The best fixtures are small enough to inspect manually and specific enough to produce an unambiguous pass/fail outcome.
Dynamic Segment
A prompt or context segment that changes across runs, such as user request, retrieval output, memory, timestamp, UUID, or tool observation.
Dynamic segments are necessary, but they should not appear before stable instructions when prefix stability is a goal.
Stable Prefix
The leading portion of a prompt that is expected to remain byte-stable across requests when prompt caching is desired.

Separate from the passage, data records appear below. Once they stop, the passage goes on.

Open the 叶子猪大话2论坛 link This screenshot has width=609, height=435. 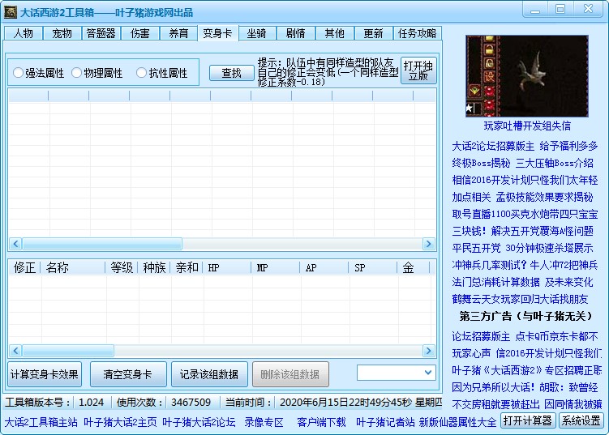tap(199, 422)
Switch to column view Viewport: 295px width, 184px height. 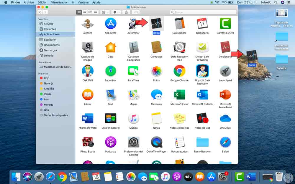[x=90, y=12]
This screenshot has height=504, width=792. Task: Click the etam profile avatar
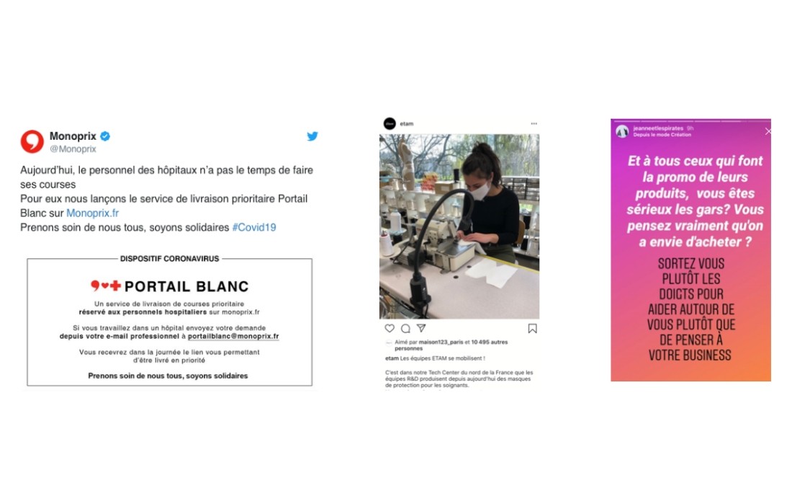tap(390, 123)
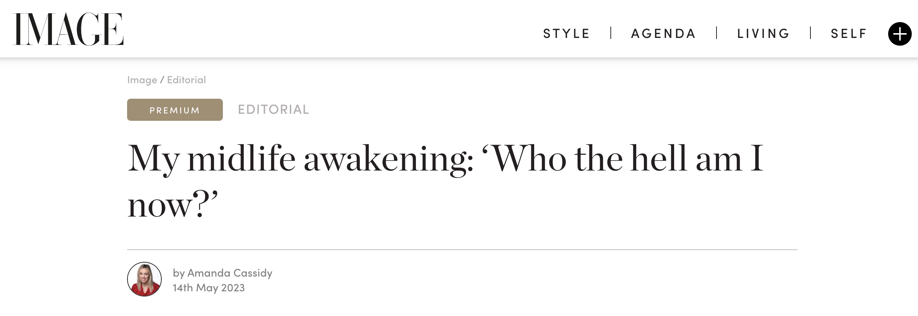Image resolution: width=918 pixels, height=316 pixels.
Task: Open the SELF navigation item
Action: pos(849,34)
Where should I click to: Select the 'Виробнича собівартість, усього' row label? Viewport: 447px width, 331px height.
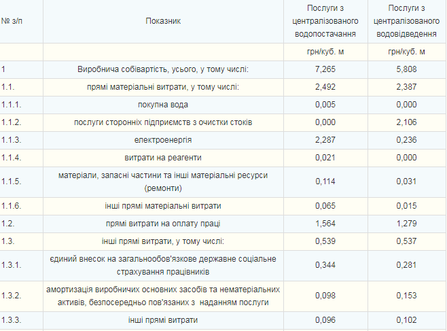[x=163, y=69]
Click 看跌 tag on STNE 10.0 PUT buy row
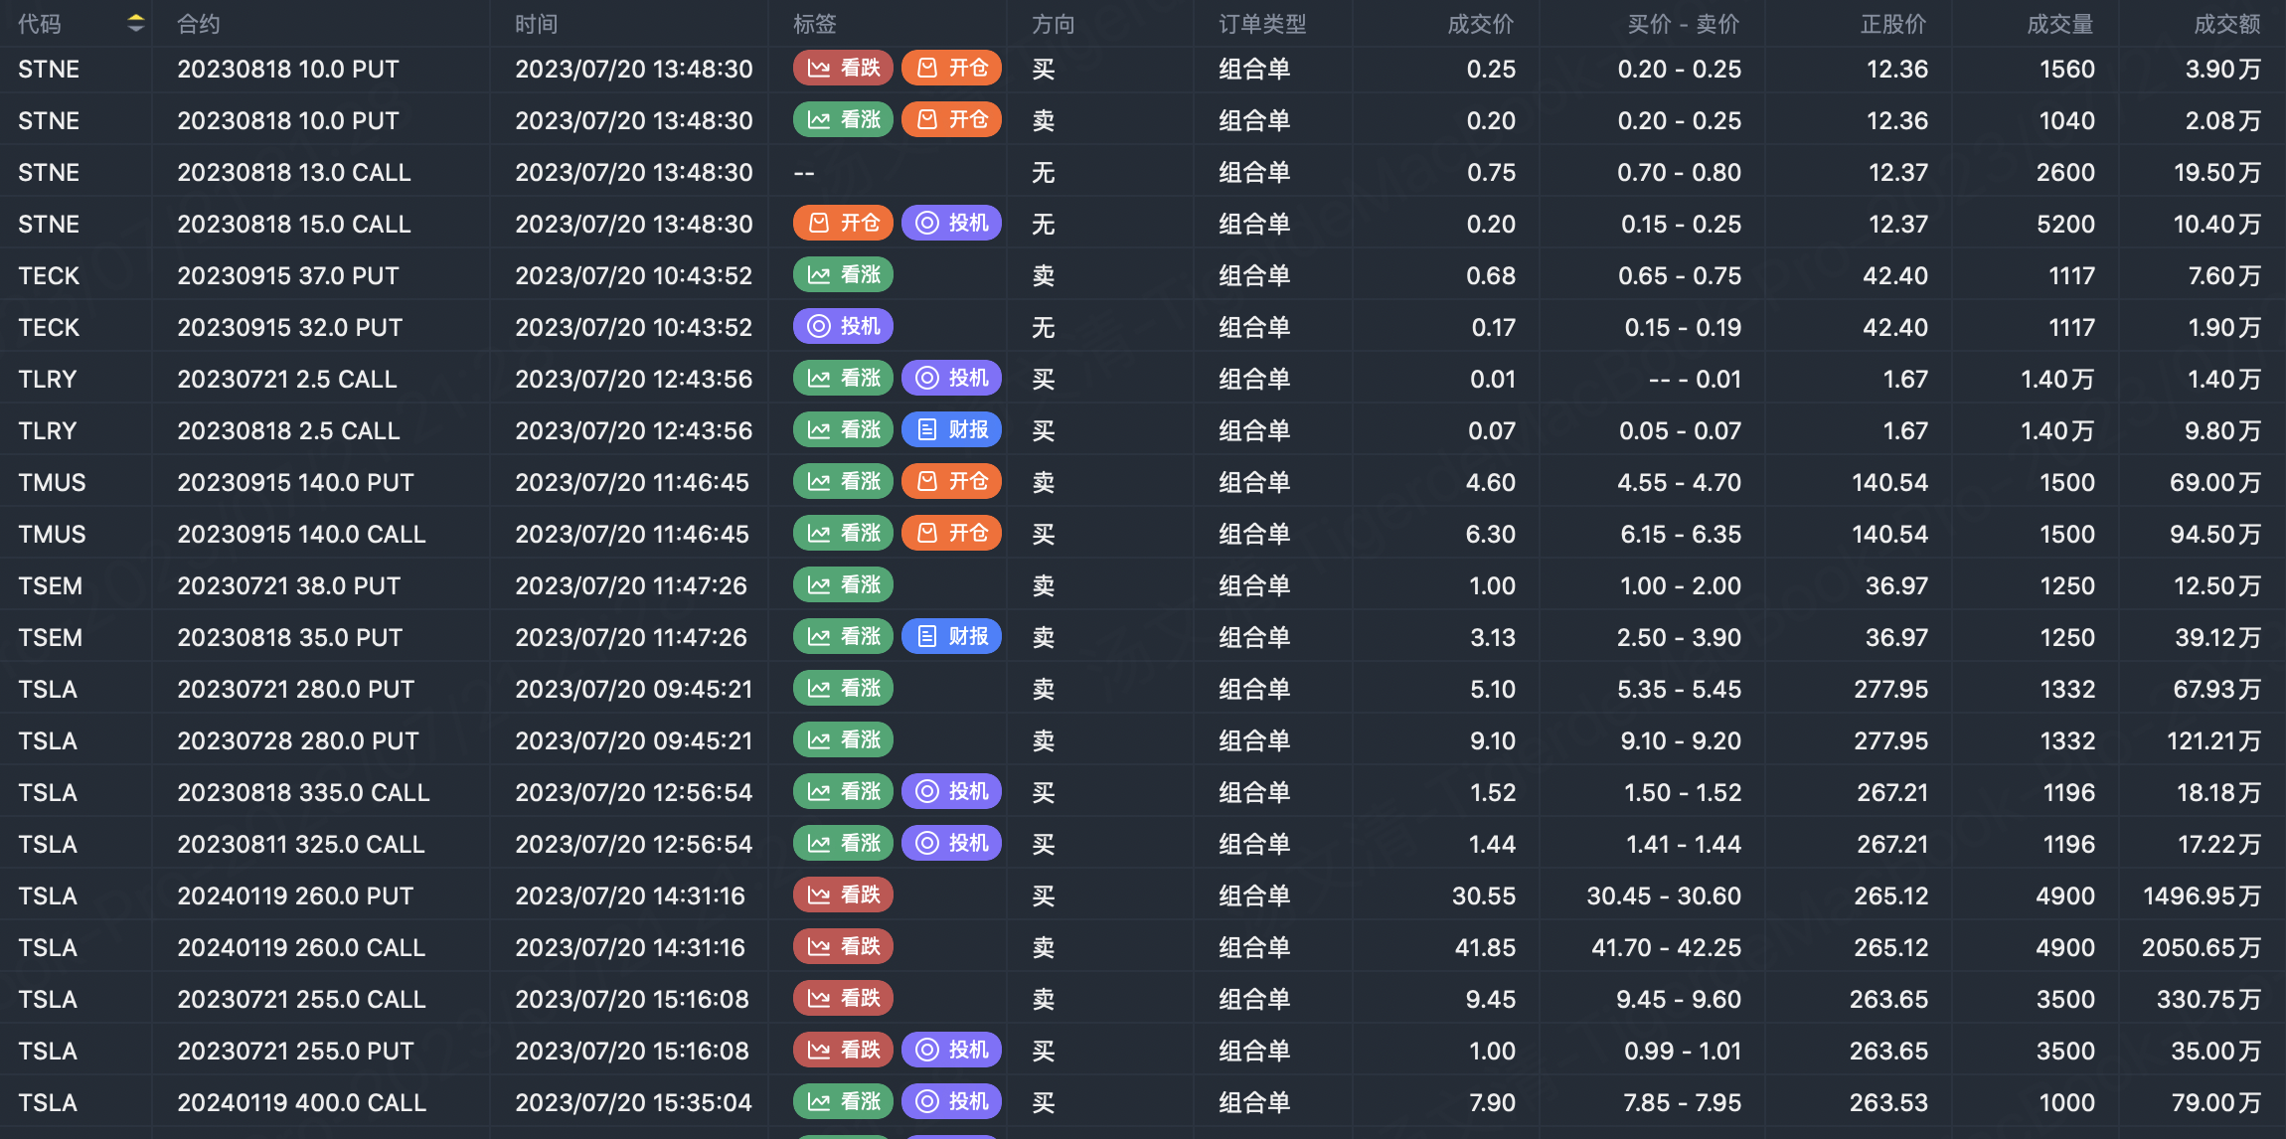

Stable prefixes are an optimization surface, not a correctness contract. A system should still behave correctly when no cache is present.
Evidence Boundary
The line between data the system observed and claims the system makes. A final answer should be traceable back across this boundary to concrete files, tool calls, or measurements.
Hallucinated File
A file named or claimed by the system that is outside the allowed or observed evidence set. In this repo, evals count hallucinated inspected files when allowed_files is configured.
Invalid Tool Call
A tool call that violates policy or attempts unsupported authority. Invalid tool calls should be recorded even when blocked successfully.
Shadow Mode
A deployment stage where the system runs alongside production behavior without taking user-visible or mutating action. Shadow mode is useful for collecting traces and eval evidence under real workload distribution.
Canary
A limited rollout to a small slice of traffic or users. Canary rollout should have explicit entry criteria, monitoring signals, and rollback triggers.
Schema Version
An explicit version marker for durable data formats. Schema versions become important when traces, eval results, or reports need to remain readable across releases.
Deployment Status
A machine-readable release recommendation such as ready, human_review_required, or blocked. The exact vocabulary can vary by organization, but it should be stable enough for automation and explicit enough for human review.
Reason Code
A structured explanation for a deployment status. Examples include failed_eval, policy_violation, large_dynamic_context, missing_trace, or missing_report. Reason codes make release decisions debuggable.
Evidence Bundle
The set of artifacts needed to review one run or release: trace, eval results, policy summary, context profile, generated report, fixture inputs, and command output. The capstone chapter treats this bundle as the reusable unit for agentprobe.
Strategy
The component that produces a diagnosis or decision behind a stable runtime contract. A deterministic rule, hosted model, local model, or human reviewer can all be strategies if they return the same schema and preserve trace/eval/report behavior.
Adapter
A boundary that normalizes an external implementation to the repo’s expected contract. An MLX adapter, trace adapter, or model adapter should translate inputs and outputs without forcing the rest of the runtime to know provider-specific details.
Evidence Gap
A missing artifact, field, source, or measurement that prevents a claim from being reviewed. Evidence gaps should narrow deployment status or appear as TODOs; they should not be hidden behind confident prose.
Rollout Stage
A named deployment boundary such as local, CI, shadow, advisory, automatic, or mutating. Each stage should have its own evidence requirements because a system can be safe for local review while still unsafe for user-visible automation.
Shadow Evaluation
Evaluation performed while the system observes real or realistic inputs without taking user-visible action. Shadow evaluation is useful for collecting traces, context profiles, and failure cases before granting broader authority.